-- start Task inputs --

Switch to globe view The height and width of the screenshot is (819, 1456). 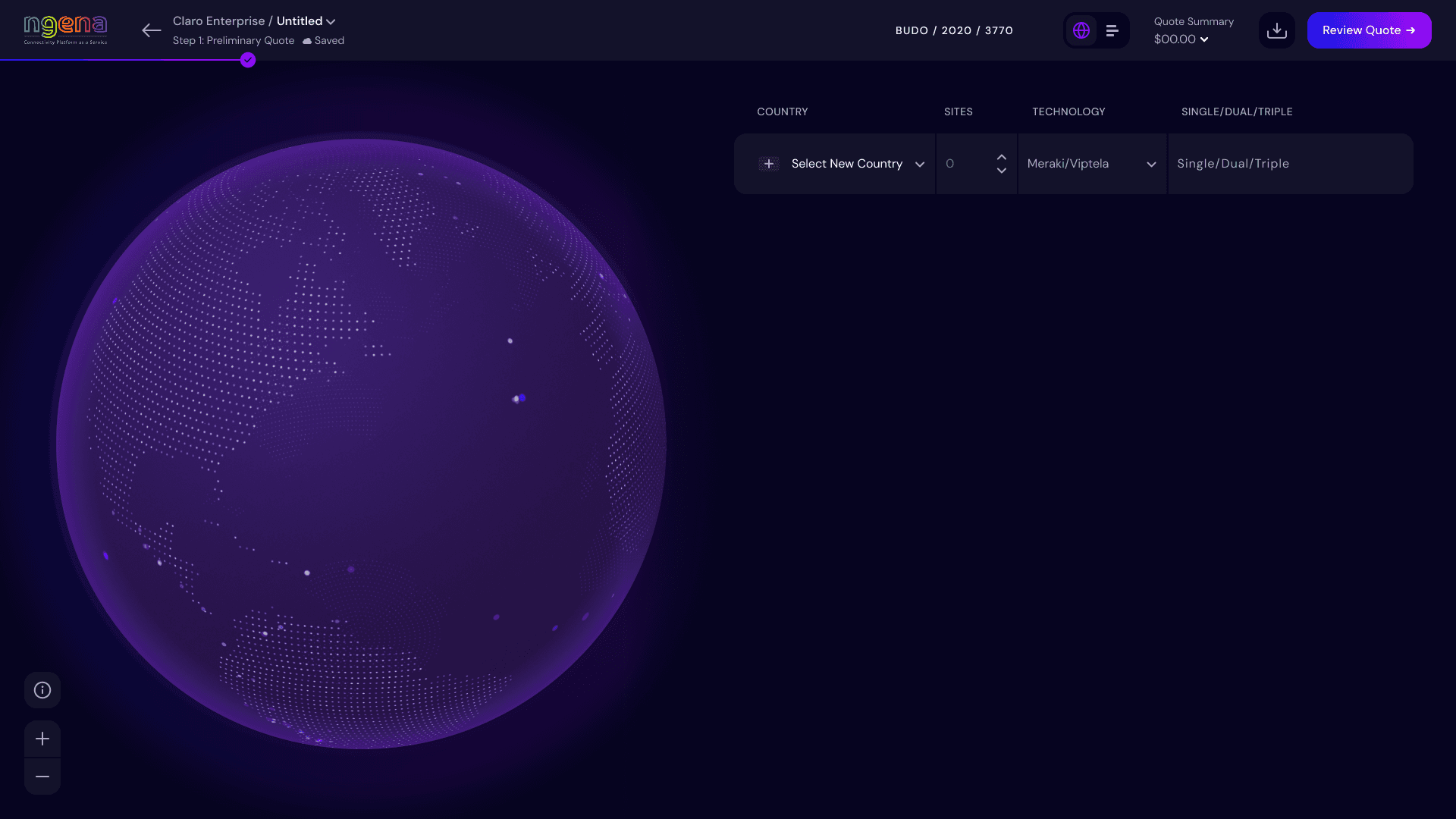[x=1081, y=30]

-- end Task inputs --
-- start Task inputs --

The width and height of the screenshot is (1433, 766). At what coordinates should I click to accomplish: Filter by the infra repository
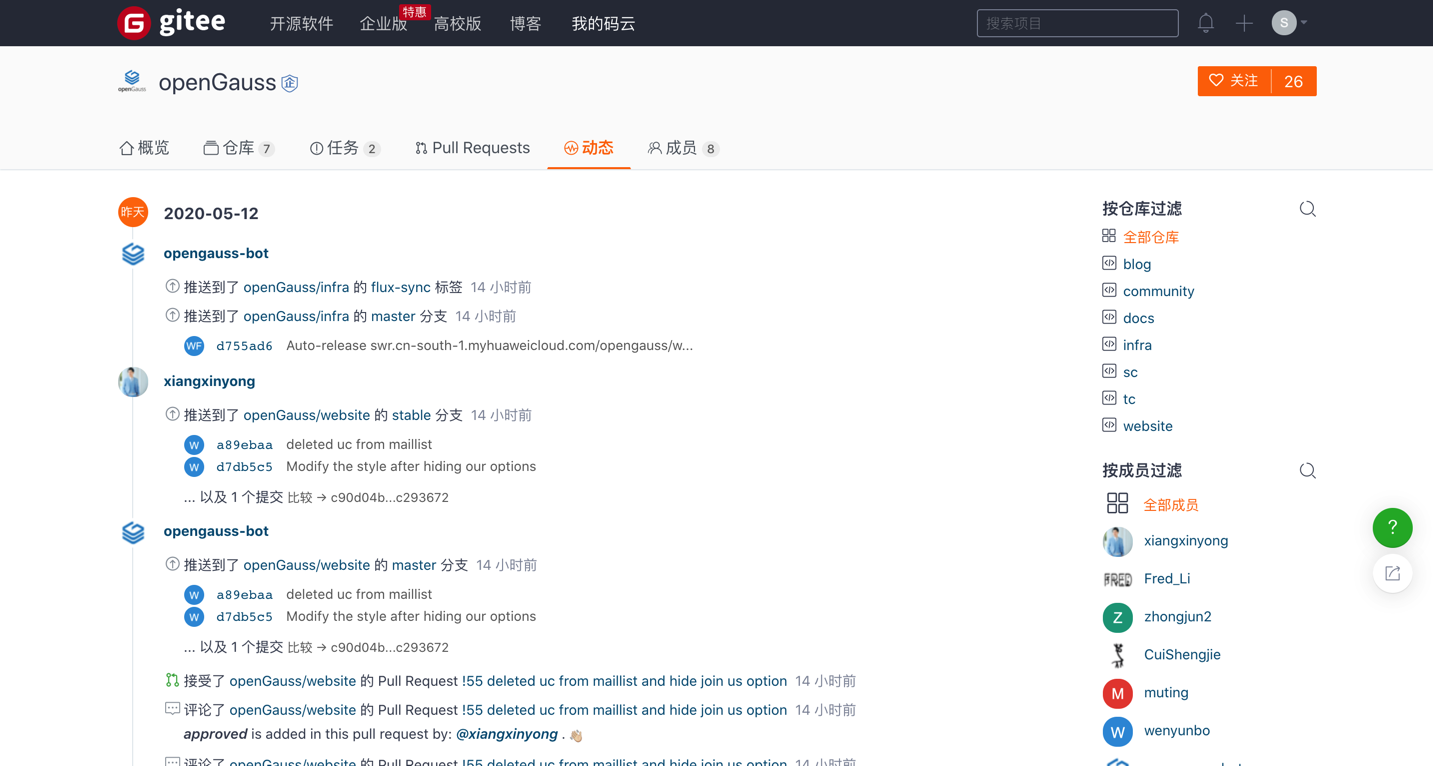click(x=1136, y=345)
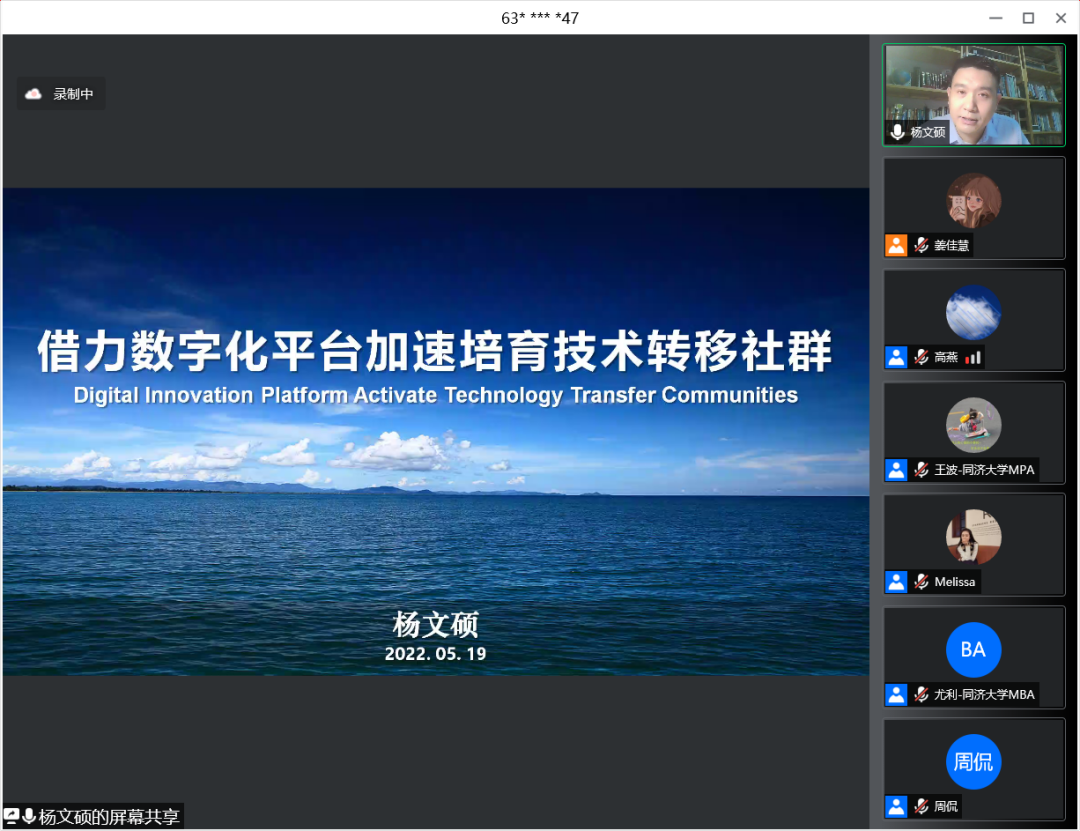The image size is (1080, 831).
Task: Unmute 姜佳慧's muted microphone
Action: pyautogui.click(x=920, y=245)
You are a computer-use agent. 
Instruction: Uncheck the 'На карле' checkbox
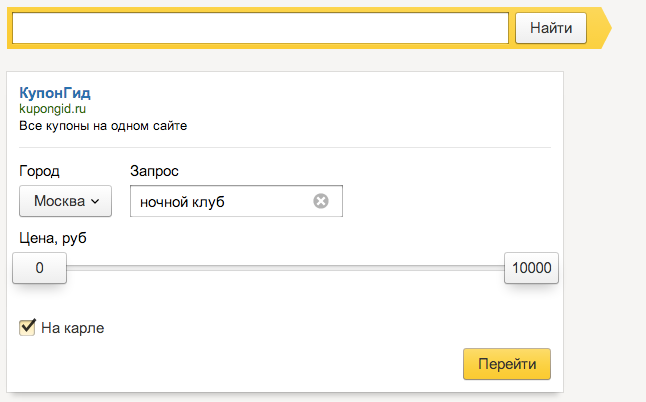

-- end Task inputs --

*What you have to do*
Please convert the entries from the line with "You are a computer-use agent." to the line with "Instruction: Uncheck the 'На карле' checkbox" into a Markdown table with the columns Row and Line, leaving out any blank lines.

*Finished exercise*
| Row | Line |
|---|---|
| 1 | You are a computer-use agent.  |
| 2 | Instruction: Uncheck the 'На карле' checkbox |